-------- INPUT MATERIAL

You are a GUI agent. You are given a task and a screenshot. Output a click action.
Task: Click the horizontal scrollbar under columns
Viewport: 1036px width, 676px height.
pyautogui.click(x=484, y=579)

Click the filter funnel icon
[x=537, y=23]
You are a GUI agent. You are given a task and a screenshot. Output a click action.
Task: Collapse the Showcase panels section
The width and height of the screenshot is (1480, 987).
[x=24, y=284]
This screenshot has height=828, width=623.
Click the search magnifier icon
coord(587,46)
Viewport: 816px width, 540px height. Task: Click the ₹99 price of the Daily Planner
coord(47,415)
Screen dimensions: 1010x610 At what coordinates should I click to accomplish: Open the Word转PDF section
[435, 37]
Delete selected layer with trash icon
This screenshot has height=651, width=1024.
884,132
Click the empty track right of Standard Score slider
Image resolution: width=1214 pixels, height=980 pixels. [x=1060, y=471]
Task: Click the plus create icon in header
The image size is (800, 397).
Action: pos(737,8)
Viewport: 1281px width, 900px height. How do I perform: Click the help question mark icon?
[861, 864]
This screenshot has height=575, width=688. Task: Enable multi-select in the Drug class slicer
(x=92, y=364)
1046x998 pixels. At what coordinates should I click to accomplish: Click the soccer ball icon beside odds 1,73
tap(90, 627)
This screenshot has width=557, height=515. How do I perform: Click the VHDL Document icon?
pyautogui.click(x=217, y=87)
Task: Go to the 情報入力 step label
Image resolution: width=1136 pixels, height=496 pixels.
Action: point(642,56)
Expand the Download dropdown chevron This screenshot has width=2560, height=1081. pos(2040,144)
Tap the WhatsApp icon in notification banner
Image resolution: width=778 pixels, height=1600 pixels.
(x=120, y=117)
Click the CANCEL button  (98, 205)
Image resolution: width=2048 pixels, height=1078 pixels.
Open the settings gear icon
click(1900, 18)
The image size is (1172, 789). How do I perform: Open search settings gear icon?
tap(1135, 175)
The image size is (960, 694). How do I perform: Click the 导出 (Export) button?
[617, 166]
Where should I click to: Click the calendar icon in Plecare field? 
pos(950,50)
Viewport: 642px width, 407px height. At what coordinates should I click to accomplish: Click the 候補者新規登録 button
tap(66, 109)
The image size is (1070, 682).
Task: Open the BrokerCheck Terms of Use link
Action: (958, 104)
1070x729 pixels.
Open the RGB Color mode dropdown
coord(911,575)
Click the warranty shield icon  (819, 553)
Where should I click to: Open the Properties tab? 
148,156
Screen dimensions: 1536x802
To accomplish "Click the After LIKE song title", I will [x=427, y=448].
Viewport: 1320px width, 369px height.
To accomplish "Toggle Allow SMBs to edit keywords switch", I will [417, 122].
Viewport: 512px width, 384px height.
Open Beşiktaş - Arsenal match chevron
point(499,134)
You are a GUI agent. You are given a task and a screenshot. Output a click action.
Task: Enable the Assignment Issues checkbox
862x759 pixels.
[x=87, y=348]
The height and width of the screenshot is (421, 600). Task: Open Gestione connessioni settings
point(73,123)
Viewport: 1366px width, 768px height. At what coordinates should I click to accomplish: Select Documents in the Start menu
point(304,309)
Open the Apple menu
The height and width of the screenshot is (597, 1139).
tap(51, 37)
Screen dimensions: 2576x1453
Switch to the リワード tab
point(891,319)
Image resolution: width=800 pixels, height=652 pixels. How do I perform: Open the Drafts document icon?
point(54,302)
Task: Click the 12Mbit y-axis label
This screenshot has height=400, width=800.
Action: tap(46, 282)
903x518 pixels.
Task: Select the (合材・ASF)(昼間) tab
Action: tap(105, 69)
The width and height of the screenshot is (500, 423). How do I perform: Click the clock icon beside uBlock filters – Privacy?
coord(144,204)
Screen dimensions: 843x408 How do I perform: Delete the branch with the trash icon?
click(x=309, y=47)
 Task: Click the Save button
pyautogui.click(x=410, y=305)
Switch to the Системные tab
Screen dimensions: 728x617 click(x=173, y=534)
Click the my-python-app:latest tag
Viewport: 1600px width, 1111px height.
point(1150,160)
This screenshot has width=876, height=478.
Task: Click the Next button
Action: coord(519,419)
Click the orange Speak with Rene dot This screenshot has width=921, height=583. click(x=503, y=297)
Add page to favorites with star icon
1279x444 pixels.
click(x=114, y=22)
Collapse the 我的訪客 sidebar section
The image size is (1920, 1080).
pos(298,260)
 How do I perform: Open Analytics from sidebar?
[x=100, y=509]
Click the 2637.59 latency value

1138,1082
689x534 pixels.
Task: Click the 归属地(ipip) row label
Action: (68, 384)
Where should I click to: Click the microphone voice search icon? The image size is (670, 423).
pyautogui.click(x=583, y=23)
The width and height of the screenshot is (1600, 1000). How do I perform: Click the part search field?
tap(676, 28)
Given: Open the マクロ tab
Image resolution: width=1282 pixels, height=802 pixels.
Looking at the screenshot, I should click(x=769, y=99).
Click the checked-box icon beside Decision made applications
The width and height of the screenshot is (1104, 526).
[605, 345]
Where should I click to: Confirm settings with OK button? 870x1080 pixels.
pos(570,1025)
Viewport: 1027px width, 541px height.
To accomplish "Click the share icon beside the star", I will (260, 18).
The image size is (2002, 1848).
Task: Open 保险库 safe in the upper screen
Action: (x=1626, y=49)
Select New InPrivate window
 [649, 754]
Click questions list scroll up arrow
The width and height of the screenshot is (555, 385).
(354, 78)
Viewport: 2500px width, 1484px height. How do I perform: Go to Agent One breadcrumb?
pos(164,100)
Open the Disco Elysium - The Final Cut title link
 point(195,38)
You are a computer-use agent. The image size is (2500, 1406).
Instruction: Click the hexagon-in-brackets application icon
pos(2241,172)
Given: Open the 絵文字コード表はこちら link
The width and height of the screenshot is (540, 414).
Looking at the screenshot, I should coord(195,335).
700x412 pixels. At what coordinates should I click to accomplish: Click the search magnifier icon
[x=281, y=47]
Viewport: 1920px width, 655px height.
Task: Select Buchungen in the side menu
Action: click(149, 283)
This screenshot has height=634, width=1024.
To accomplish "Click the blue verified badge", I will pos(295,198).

----------------

AIM -
Scale the stretch of items from the start through the line containing "coord(47,415)", reproducing every line with the requests included. Multiply each coordinate in the answers by 2.55 and round to whole numbers with halves going up, leaving every other number unchanged.

ANSWER TO THE PROBLEM -
You are a GUI agent. You are given a task and a screenshot. Output a click action.
Task: Click the horizontal scrollbar under columns
Viewport: 1036px width, 676px height.
pyautogui.click(x=1234, y=1476)

Click the filter funnel icon
[x=1369, y=59]
You are a GUI agent. You are given a task and a screenshot. Output a click action.
Task: Collapse the Showcase panels section
The width and height of the screenshot is (1480, 987).
[x=61, y=724]
This screenshot has height=828, width=623.
Click the search magnifier icon
coord(1497,117)
Viewport: 816px width, 540px height. Task: Click the ₹99 price of the Daily Planner
coord(120,1058)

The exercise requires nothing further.